W ocenie eksperta, problemy gospodarcze szczególnie państw Europy Południowej będą determinowały ich postawę negocjacyjną. Takie kraje jak na przykład Hiszpania będą szukały zarówno oszczędności, jak i zwiększenia wydatków w poszczególnych obszarach - mówi.

Dr Robert Zmiejko obawia się dużych oszczędności w zakresie polityki spójności oraz w dziedzinie badań, rozwoju i edukacji. Cięcia w tych obszarach są niekorzystne zarówno dla Polski, jak i całej Europy - dodaje.

W ocenie eksperta, szczyt może się zakończyć negatywnie dla Polski.

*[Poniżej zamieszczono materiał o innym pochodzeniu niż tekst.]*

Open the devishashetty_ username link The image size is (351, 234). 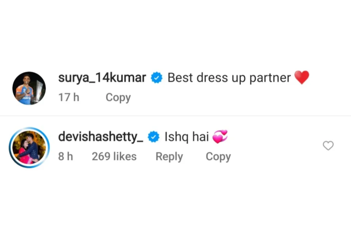pyautogui.click(x=101, y=137)
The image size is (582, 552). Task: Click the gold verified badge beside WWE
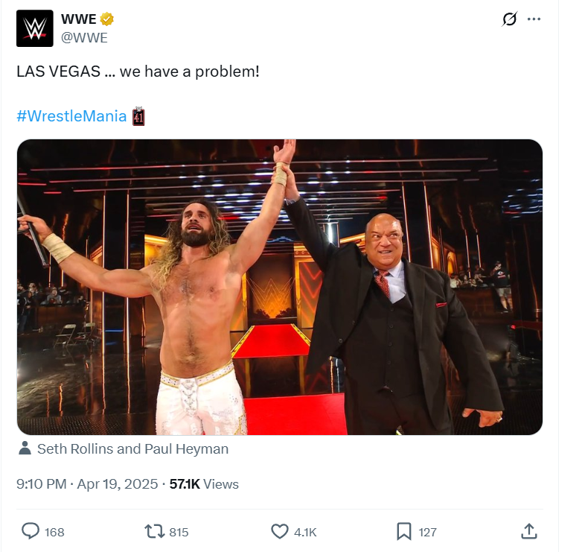107,19
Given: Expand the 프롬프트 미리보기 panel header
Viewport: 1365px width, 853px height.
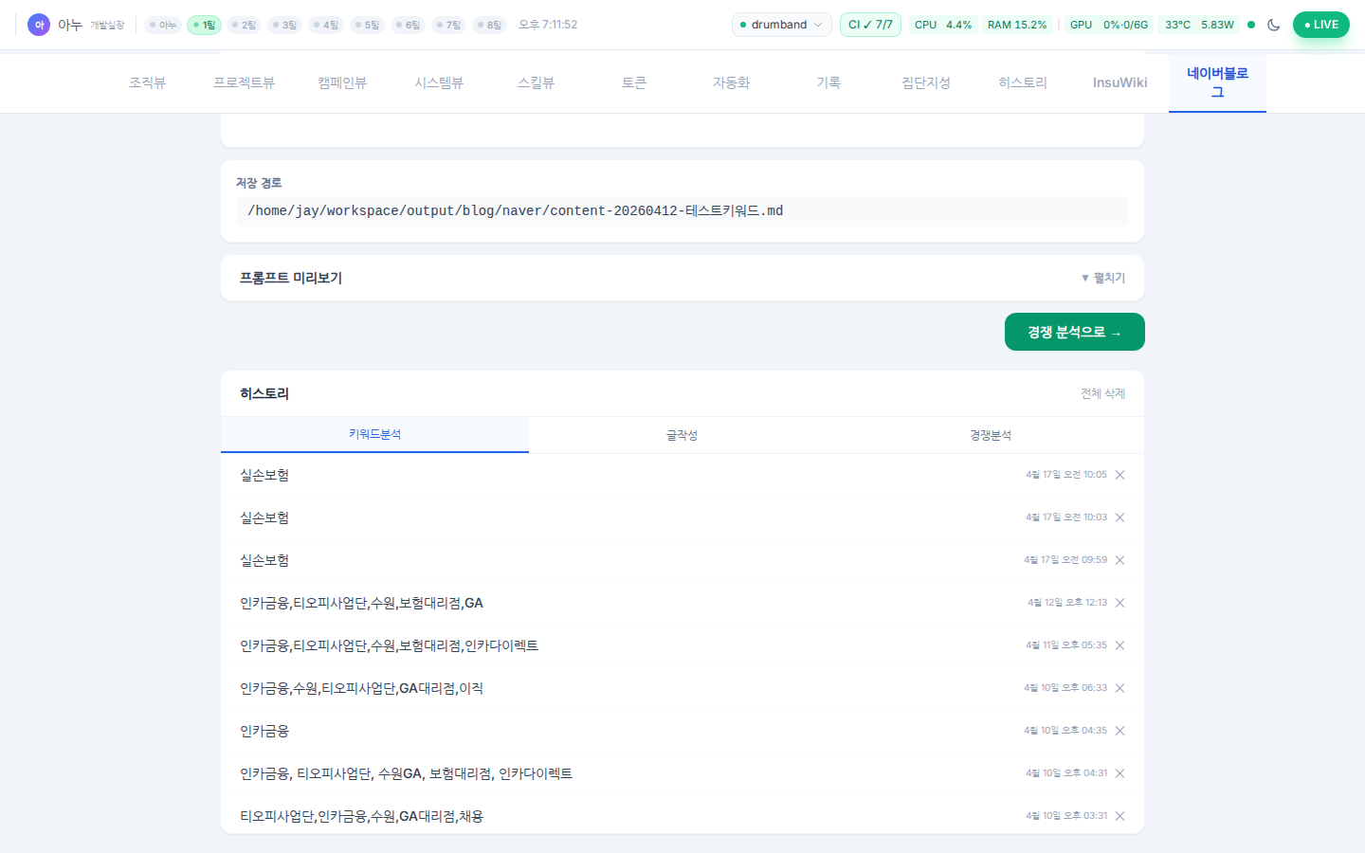Looking at the screenshot, I should (290, 278).
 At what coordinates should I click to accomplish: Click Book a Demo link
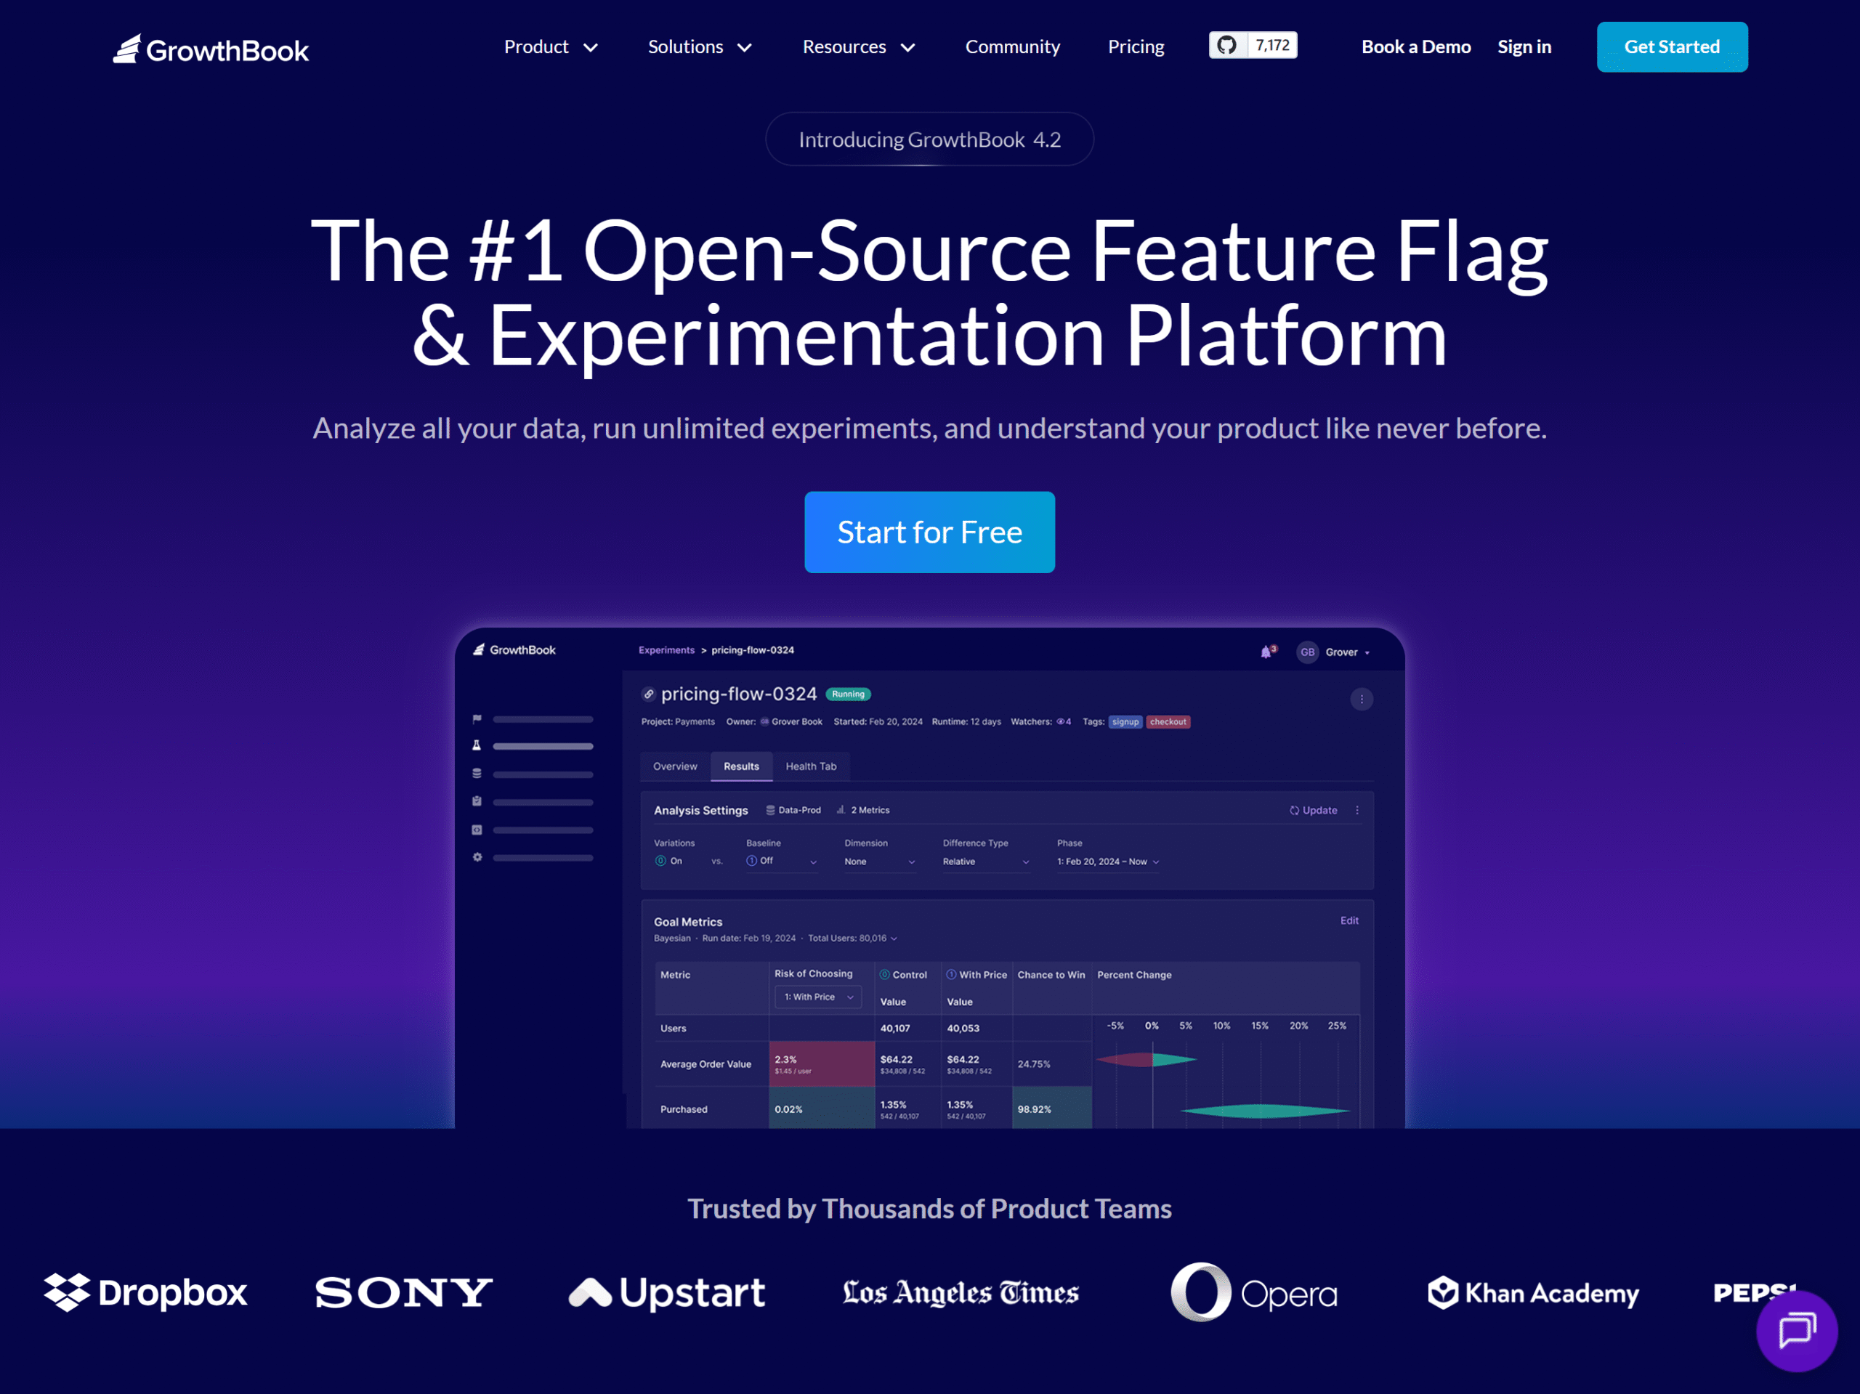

Ze względu na kryzys zbyt wiele państw może się domagać oszczędności w różnych obszarach - zaznacza dr Robert Zmiejko. Podkreśla, że należy liczyć się z tym, że Polska otrzyma mniej pieniędzy niż zakładane 300 miliardów złotych na politykę spójności.
Dwudniowy szczyt Rady Europejskiej nie kończy procedury przyjęcia unijnego budżetu na lata 2014-2020. Wynegocjowany projekt będzie musiał ratyfikować Parlament Europejski.